Dengan menggunakan dua mobil, anak-anak muda yang akan mengembangkan kemajuan Indonesia dimasa depan bergegas keluar dari mobil.

Sepeda motor milik Agia dan Damar dititipkan di rumah Rasti. Saat mereka akan berangkat menuju pantai, Bimo, Ratna dan Bagi terlihat melewati mereka yang tengah menaiki mobil.

Mobil Bimo berhenti tidak jauh dari posisi mobil Stevani.

“Kalian mau ke mana?” Ratna berbicara setelah teleponnya diterima oleh Damar.

“Kita mau ke pantai. Kalian mau ikut nggak?”

“Pantai mana?”

“Pantai yang berasa masuk goa."

“Oke, kita ikutin kalian dari belakang ya."

***

“Kenapa kalian bisa satu mobil?” Damar bertanya saat pintu mobil Bimo terbuka.

“Rencana kita mau cari makan. Maunya juga ngajak lo tadi. Tapi lo nggak ada. Jadi kita cabut.” Sahut Bimo dengan tangan menekan tombol kunci pada remote mobil miliknya.

Dengan berpakaian lengkap ala mahasiswa yaitu baju berkerah, celana panjang, dan sepatu, kini mereka menyeberang jalan raya yang tidak terlalu lebar.

Tidak terlihat pantai dari atas sini.
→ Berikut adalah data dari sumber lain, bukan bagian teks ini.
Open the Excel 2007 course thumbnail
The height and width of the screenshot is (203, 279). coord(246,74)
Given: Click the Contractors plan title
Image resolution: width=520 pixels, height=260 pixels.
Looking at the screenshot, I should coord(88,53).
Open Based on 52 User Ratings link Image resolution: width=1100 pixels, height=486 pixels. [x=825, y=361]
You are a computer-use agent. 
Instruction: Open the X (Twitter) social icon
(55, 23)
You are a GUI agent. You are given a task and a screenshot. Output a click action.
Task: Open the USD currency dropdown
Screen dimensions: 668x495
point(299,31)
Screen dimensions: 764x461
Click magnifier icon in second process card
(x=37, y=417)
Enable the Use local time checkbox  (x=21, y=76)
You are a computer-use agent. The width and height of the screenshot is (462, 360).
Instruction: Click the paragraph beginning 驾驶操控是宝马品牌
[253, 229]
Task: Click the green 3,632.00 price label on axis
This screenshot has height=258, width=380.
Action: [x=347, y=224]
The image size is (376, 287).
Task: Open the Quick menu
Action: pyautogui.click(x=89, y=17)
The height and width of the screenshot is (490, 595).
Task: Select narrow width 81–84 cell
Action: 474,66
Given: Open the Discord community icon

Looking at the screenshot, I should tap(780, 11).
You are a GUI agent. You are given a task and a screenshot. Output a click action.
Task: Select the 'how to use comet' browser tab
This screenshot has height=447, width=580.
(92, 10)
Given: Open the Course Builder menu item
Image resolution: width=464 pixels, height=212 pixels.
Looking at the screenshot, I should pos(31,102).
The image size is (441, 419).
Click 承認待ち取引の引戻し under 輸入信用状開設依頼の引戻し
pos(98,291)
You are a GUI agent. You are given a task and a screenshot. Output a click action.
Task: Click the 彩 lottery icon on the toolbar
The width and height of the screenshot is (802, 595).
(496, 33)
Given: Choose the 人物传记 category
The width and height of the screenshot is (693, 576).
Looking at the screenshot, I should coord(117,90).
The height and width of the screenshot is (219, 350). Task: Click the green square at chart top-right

Karena di depan mereka adalah sebuah karang yang sangat besar berusia ratusan tahun.

Mereka mengikuti Damar menuju sebuah karang yang lebih besar, namun ditengahnya terdapat lubang yang berisikan anak tangga menuju ke bawah.

Dengan takjub mahasiswa baru menyerukan kalimat kagum.

Anak tangga yang dibuat tidak terlalu curam, memudahkan pengunjung untuk memasuki area pantai.

Mereka serasa berjalan di dalam gua yang gelap. Cahaya mentari yang berhasil masuk melalui celah-celah karang menjadi penerang untuk mencapai surga dunia.

Tidak perlu berjalan terlalu lama, mereka kini disuguhi surga dunia yang khusus diciptakan oleh Tuhan agar manusia tahu, bahwa keindahan seperti inilah wujud dari latar belakang surga sesungguhnya.

Pasir putih, laut biru, dan awan putih. Perpaduan warna harmonis yang telah disediakan Tuhan untuk mata manusia.

Benar kata Damar. Pantai ini tidak panas. Karena karang besar setinggi sekitar dua puluh lima meter di belakang mereka menjadi peneduh dari sengatan sinar mentari.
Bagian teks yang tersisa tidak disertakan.